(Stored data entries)
• • • • • • •

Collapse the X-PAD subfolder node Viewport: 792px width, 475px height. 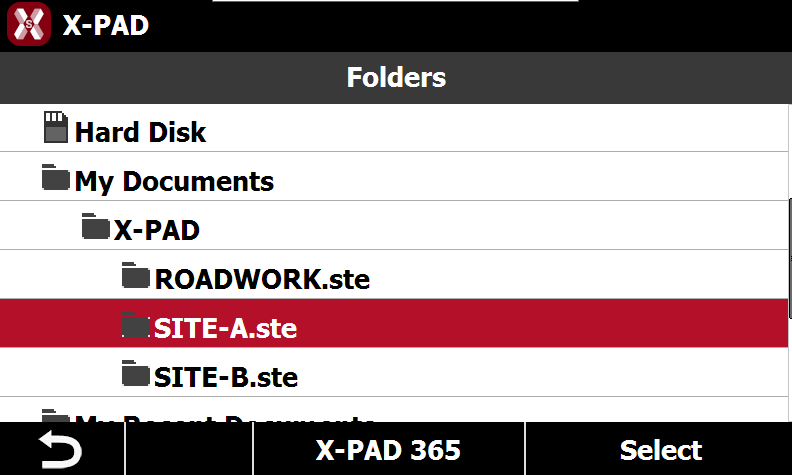(394, 225)
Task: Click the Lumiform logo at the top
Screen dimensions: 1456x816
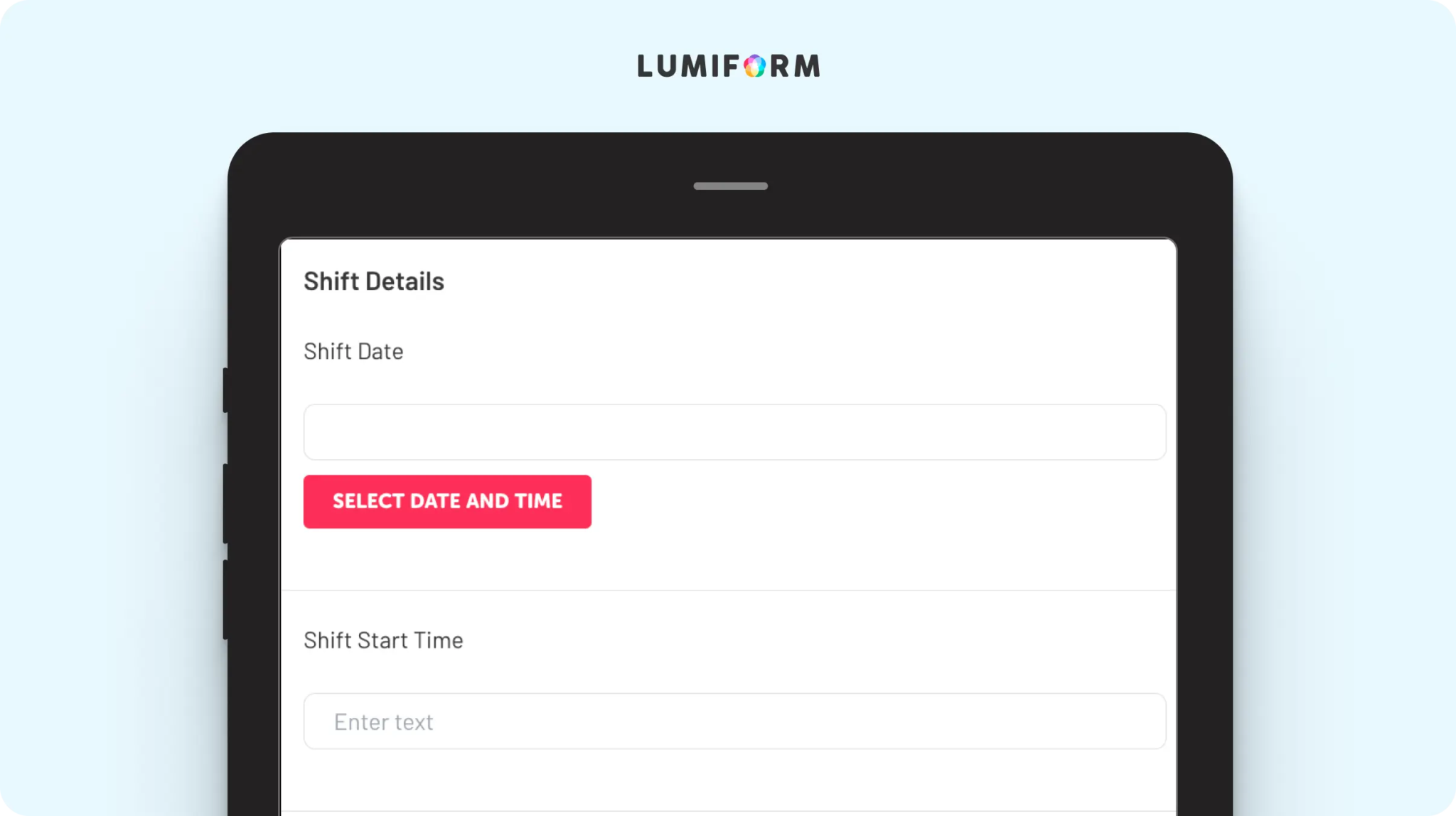Action: point(729,66)
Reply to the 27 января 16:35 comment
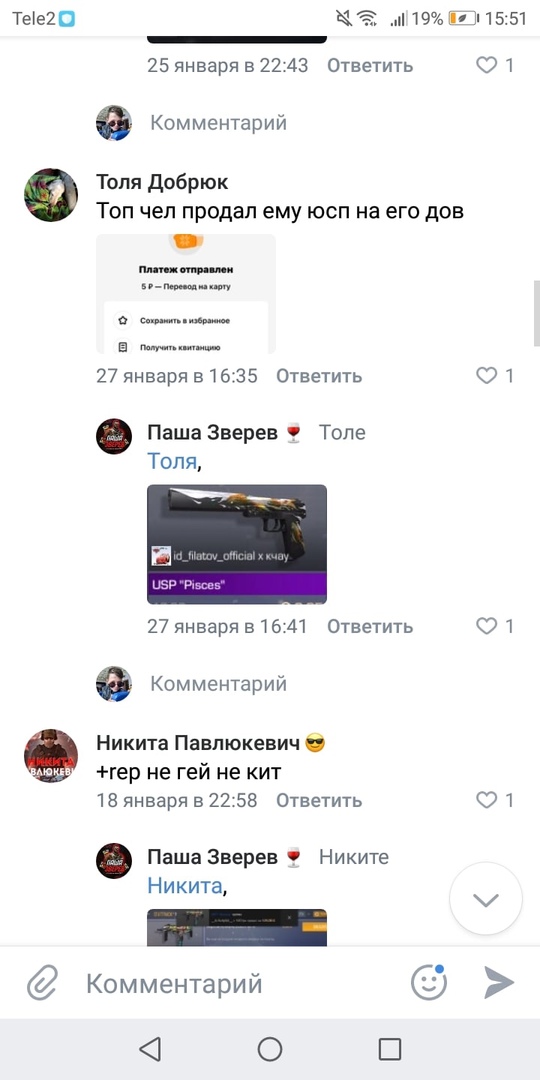Screen dimensions: 540x1080 coord(319,376)

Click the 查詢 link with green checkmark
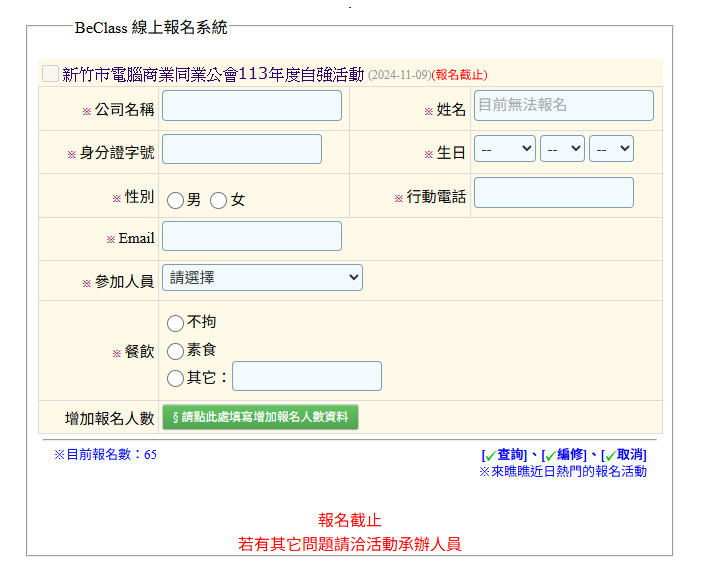(x=511, y=455)
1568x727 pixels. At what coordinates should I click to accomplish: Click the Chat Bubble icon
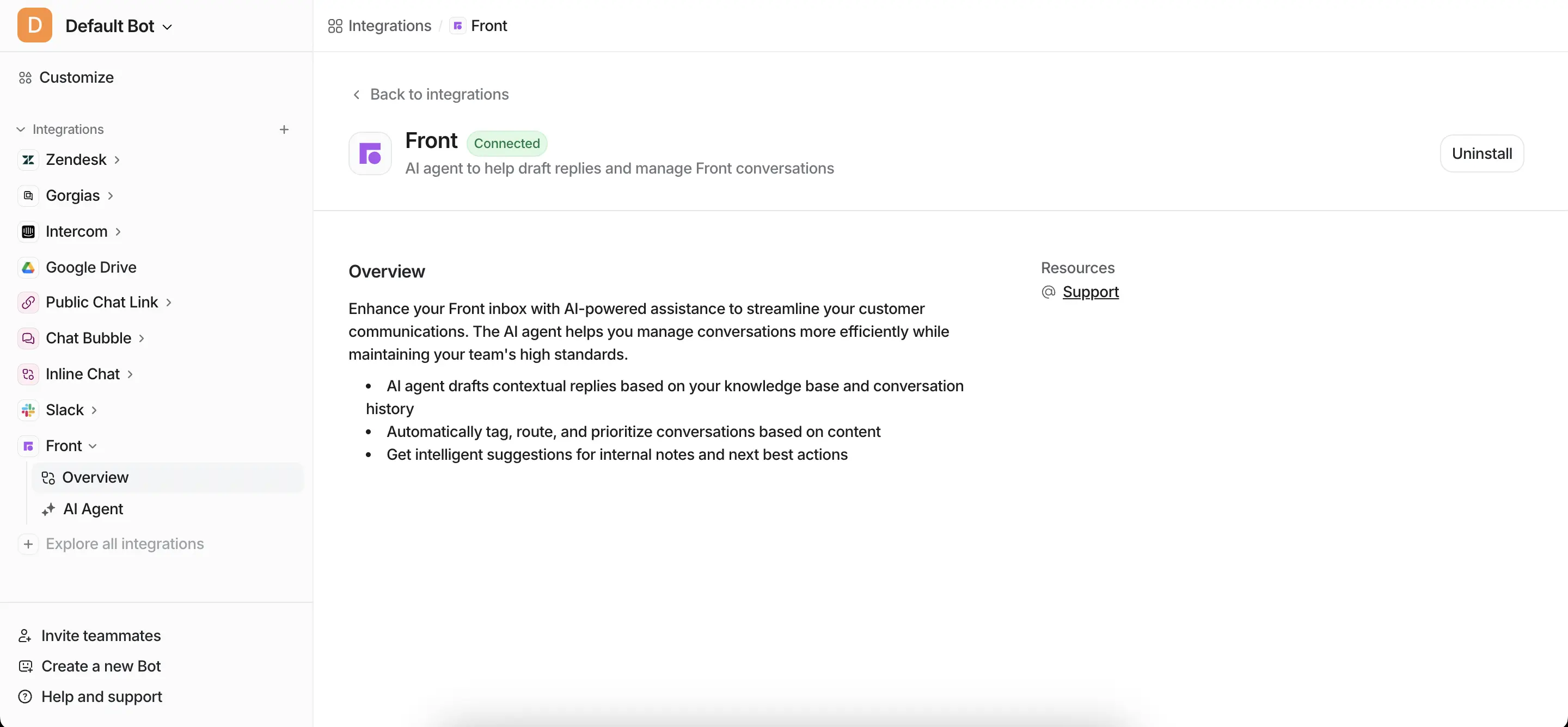click(x=28, y=338)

• • • • • • •

== Problem to work on ==
Repeat exactly the lines from the one containing "1568x727 pixels. At" to the last line of the records above, including both, and leave out any pictures.

== Task result ==
1568x727 pixels. At what coordinates should I click to accomplish: Click the Chat Bubble icon
click(x=28, y=338)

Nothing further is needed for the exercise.